Output the entries below so that they read exactly as they do now.

*** Data supplied ***

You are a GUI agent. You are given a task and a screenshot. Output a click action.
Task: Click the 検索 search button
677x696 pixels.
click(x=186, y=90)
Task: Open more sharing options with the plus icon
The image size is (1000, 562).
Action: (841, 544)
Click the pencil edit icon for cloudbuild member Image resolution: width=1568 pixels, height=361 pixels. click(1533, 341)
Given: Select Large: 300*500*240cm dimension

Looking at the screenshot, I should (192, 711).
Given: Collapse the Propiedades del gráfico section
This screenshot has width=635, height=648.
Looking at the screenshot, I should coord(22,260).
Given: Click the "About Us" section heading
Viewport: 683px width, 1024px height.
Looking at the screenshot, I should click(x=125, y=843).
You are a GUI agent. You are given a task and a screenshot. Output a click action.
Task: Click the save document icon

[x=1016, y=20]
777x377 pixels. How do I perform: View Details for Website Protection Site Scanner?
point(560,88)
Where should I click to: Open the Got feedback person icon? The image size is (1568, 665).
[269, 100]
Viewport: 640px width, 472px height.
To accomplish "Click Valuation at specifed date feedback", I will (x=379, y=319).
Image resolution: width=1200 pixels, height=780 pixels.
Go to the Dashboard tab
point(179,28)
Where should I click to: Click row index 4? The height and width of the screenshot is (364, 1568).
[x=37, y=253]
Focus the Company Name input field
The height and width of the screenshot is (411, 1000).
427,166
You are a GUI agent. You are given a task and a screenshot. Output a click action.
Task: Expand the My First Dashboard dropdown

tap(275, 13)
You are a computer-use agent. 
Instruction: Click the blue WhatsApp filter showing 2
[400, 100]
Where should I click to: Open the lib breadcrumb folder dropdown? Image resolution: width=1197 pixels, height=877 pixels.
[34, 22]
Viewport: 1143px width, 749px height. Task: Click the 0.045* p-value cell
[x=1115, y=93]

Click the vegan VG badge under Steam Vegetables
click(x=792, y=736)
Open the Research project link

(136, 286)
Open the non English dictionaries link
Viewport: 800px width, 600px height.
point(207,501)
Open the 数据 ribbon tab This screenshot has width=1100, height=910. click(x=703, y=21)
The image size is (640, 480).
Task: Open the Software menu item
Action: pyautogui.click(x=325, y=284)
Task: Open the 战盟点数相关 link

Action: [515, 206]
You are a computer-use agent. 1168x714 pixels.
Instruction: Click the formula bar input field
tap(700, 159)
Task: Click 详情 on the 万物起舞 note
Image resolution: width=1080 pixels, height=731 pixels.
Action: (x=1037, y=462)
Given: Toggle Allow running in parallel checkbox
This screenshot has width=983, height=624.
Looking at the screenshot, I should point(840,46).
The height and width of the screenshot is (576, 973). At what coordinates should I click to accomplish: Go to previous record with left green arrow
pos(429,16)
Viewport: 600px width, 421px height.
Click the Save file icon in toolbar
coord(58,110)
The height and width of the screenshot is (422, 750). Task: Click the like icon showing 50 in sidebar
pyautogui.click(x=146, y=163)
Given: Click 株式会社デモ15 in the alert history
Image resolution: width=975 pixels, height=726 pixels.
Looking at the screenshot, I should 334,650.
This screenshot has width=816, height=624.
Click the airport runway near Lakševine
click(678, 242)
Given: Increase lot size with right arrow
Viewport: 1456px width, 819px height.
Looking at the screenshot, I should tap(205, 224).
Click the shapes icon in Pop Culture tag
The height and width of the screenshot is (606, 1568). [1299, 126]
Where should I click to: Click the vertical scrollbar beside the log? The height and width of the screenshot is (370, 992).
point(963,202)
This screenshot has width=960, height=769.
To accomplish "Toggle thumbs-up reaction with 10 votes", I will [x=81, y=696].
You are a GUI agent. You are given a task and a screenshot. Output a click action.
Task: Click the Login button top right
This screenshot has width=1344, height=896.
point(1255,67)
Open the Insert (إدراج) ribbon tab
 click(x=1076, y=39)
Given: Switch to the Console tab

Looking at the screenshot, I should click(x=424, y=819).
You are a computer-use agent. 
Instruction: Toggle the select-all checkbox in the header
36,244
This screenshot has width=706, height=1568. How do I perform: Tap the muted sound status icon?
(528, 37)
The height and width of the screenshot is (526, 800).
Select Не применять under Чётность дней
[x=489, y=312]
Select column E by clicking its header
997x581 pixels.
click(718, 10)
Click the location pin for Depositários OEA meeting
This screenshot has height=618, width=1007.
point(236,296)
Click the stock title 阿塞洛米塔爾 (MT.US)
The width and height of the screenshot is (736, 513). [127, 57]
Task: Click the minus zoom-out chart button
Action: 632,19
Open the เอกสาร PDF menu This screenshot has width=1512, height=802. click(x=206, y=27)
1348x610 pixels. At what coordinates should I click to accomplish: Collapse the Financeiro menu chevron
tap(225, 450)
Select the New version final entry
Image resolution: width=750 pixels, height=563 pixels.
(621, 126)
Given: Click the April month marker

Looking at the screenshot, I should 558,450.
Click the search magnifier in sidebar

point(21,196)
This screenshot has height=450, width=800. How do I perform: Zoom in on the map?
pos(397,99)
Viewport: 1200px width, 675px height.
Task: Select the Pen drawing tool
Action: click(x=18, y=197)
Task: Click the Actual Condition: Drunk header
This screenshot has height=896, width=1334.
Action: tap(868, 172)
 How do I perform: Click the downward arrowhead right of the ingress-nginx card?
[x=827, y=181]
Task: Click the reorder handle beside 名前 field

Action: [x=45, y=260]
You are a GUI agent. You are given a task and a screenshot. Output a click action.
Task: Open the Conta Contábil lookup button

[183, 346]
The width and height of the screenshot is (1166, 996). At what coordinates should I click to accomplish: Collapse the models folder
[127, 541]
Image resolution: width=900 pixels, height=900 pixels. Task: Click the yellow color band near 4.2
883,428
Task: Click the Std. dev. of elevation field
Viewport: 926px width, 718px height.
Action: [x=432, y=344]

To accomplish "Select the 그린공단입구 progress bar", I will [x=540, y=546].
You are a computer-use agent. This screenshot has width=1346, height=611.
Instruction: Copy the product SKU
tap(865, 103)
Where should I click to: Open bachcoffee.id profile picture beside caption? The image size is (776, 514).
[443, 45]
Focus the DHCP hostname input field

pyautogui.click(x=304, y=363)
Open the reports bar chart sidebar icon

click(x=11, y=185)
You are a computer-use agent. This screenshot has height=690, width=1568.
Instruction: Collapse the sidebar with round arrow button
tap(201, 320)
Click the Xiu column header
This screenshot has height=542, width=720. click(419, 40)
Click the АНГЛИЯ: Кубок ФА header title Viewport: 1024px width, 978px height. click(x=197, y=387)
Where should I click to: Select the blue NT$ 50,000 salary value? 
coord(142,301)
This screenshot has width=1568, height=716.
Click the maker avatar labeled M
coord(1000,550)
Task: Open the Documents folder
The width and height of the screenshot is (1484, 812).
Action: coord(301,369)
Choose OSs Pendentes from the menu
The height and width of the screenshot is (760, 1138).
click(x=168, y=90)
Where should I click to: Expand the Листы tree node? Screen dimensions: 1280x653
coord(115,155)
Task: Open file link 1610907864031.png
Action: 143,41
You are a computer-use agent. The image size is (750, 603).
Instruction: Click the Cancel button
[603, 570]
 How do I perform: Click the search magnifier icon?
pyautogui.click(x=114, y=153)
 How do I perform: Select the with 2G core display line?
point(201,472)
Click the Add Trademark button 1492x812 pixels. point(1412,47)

*** End of Data supplied ***

* _Response below_
You are a GUI agent. You are given a task and a screenshot. Output a click action.
Task: Click the 検索 search button
677x696 pixels.
click(x=186, y=90)
Task: Open more sharing options with the plus icon
The image size is (1000, 562).
Action: (841, 544)
Click the pencil edit icon for cloudbuild member Image resolution: width=1568 pixels, height=361 pixels. click(1533, 341)
Given: Select Large: 300*500*240cm dimension

Looking at the screenshot, I should (192, 711).
Given: Collapse the Propiedades del gráfico section
This screenshot has width=635, height=648.
Looking at the screenshot, I should coord(22,260).
Given: Click the "About Us" section heading
Viewport: 683px width, 1024px height.
Looking at the screenshot, I should click(x=125, y=843).
You are a GUI agent. You are given a task and a screenshot. Output a click action.
Task: Click the save document icon

[x=1016, y=20]
777x377 pixels. How do I perform: View Details for Website Protection Site Scanner?
point(560,88)
Where should I click to: Open the Got feedback person icon? The image size is (1568, 665).
[269, 100]
Viewport: 640px width, 472px height.
To accomplish "Click Valuation at specifed date feedback", I will (x=379, y=319).
Image resolution: width=1200 pixels, height=780 pixels.
Go to the Dashboard tab
point(179,28)
Where should I click to: Click row index 4? The height and width of the screenshot is (364, 1568).
[x=37, y=253]
Focus the Company Name input field
The height and width of the screenshot is (411, 1000).
427,166
You are a GUI agent. You are given a task and a screenshot. Output a click action.
Task: Expand the My First Dashboard dropdown

tap(275, 13)
You are a computer-use agent. 
Instruction: Click the blue WhatsApp filter showing 2
[400, 100]
Where should I click to: Open the lib breadcrumb folder dropdown? Image resolution: width=1197 pixels, height=877 pixels.
[34, 22]
Viewport: 1143px width, 749px height. Task: Click the 0.045* p-value cell
[x=1115, y=93]

Click the vegan VG badge under Steam Vegetables
click(x=792, y=736)
Open the Research project link

(136, 286)
Open the non English dictionaries link
Viewport: 800px width, 600px height.
point(207,501)
Open the 数据 ribbon tab This screenshot has width=1100, height=910. click(x=703, y=21)
The image size is (640, 480).
Task: Open the Software menu item
Action: pyautogui.click(x=325, y=284)
Task: Open the 战盟点数相关 link

Action: [515, 206]
You are a computer-use agent. 1168x714 pixels.
Instruction: Click the formula bar input field
tap(700, 159)
Task: Click 详情 on the 万物起舞 note
Image resolution: width=1080 pixels, height=731 pixels.
Action: (x=1037, y=462)
Given: Toggle Allow running in parallel checkbox
This screenshot has width=983, height=624.
Looking at the screenshot, I should point(840,46).
The height and width of the screenshot is (576, 973). At what coordinates should I click to accomplish: Go to previous record with left green arrow
pos(429,16)
Viewport: 600px width, 421px height.
Click the Save file icon in toolbar
coord(58,110)
The height and width of the screenshot is (422, 750). Task: Click the like icon showing 50 in sidebar
pyautogui.click(x=146, y=163)
Given: Click 株式会社デモ15 in the alert history
Image resolution: width=975 pixels, height=726 pixels.
Looking at the screenshot, I should 334,650.
This screenshot has width=816, height=624.
Click the airport runway near Lakševine
click(678, 242)
Given: Increase lot size with right arrow
Viewport: 1456px width, 819px height.
Looking at the screenshot, I should tap(205, 224).
Click the shapes icon in Pop Culture tag
The height and width of the screenshot is (606, 1568). [1299, 126]
Where should I click to: Click the vertical scrollbar beside the log? The height and width of the screenshot is (370, 992).
point(963,202)
This screenshot has width=960, height=769.
To accomplish "Toggle thumbs-up reaction with 10 votes", I will [x=81, y=696].
You are a GUI agent. You are given a task and a screenshot. Output a click action.
Task: Click the Login button top right
This screenshot has width=1344, height=896.
point(1255,67)
Open the Insert (إدراج) ribbon tab
 click(x=1076, y=39)
Given: Switch to the Console tab

Looking at the screenshot, I should click(x=424, y=819).
You are a computer-use agent. 
Instruction: Toggle the select-all checkbox in the header
36,244
This screenshot has width=706, height=1568. How do I perform: Tap the muted sound status icon?
(528, 37)
The height and width of the screenshot is (526, 800).
Select Не применять under Чётность дней
[x=489, y=312]
Select column E by clicking its header
997x581 pixels.
click(718, 10)
Click the location pin for Depositários OEA meeting
This screenshot has height=618, width=1007.
point(236,296)
Click the stock title 阿塞洛米塔爾 (MT.US)
The width and height of the screenshot is (736, 513). [127, 57]
Task: Click the minus zoom-out chart button
Action: 632,19
Open the เอกสาร PDF menu This screenshot has width=1512, height=802. click(x=206, y=27)
1348x610 pixels. At what coordinates should I click to accomplish: Collapse the Financeiro menu chevron
tap(225, 450)
Select the New version final entry
Image resolution: width=750 pixels, height=563 pixels.
(621, 126)
Given: Click the April month marker

Looking at the screenshot, I should 558,450.
Click the search magnifier in sidebar

point(21,196)
This screenshot has height=450, width=800. How do I perform: Zoom in on the map?
pos(397,99)
Viewport: 1200px width, 675px height.
Task: Select the Pen drawing tool
Action: click(x=18, y=197)
Task: Click the Actual Condition: Drunk header
This screenshot has height=896, width=1334.
Action: tap(868, 172)
 How do I perform: Click the downward arrowhead right of the ingress-nginx card?
[x=827, y=181]
Task: Click the reorder handle beside 名前 field

Action: [x=45, y=260]
You are a GUI agent. You are given a task and a screenshot. Output a click action.
Task: Open the Conta Contábil lookup button

[183, 346]
The width and height of the screenshot is (1166, 996). At what coordinates should I click to accomplish: Collapse the models folder
[127, 541]
Image resolution: width=900 pixels, height=900 pixels. Task: Click the yellow color band near 4.2
883,428
Task: Click the Std. dev. of elevation field
Viewport: 926px width, 718px height.
Action: [x=432, y=344]

To accomplish "Select the 그린공단입구 progress bar", I will [x=540, y=546].
You are a computer-use agent. This screenshot has width=1346, height=611.
Instruction: Copy the product SKU
tap(865, 103)
Where should I click to: Open bachcoffee.id profile picture beside caption? The image size is (776, 514).
[443, 45]
Focus the DHCP hostname input field

pyautogui.click(x=304, y=363)
Open the reports bar chart sidebar icon

click(x=11, y=185)
You are a computer-use agent. This screenshot has height=690, width=1568.
Instruction: Collapse the sidebar with round arrow button
tap(201, 320)
Click the Xiu column header
This screenshot has height=542, width=720. click(419, 40)
Click the АНГЛИЯ: Кубок ФА header title Viewport: 1024px width, 978px height. click(x=197, y=387)
Where should I click to: Select the blue NT$ 50,000 salary value? 
coord(142,301)
This screenshot has width=1568, height=716.
Click the maker avatar labeled M
coord(1000,550)
Task: Open the Documents folder
The width and height of the screenshot is (1484, 812).
Action: coord(301,369)
Choose OSs Pendentes from the menu
The height and width of the screenshot is (760, 1138).
click(x=168, y=90)
Where should I click to: Expand the Листы tree node? Screen dimensions: 1280x653
coord(115,155)
Task: Open file link 1610907864031.png
Action: 143,41
You are a computer-use agent. The image size is (750, 603).
Instruction: Click the Cancel button
[603, 570]
 How do I perform: Click the search magnifier icon?
pyautogui.click(x=114, y=153)
 How do I perform: Select the with 2G core display line?
point(201,472)
Click the Add Trademark button 1492x812 pixels. point(1412,47)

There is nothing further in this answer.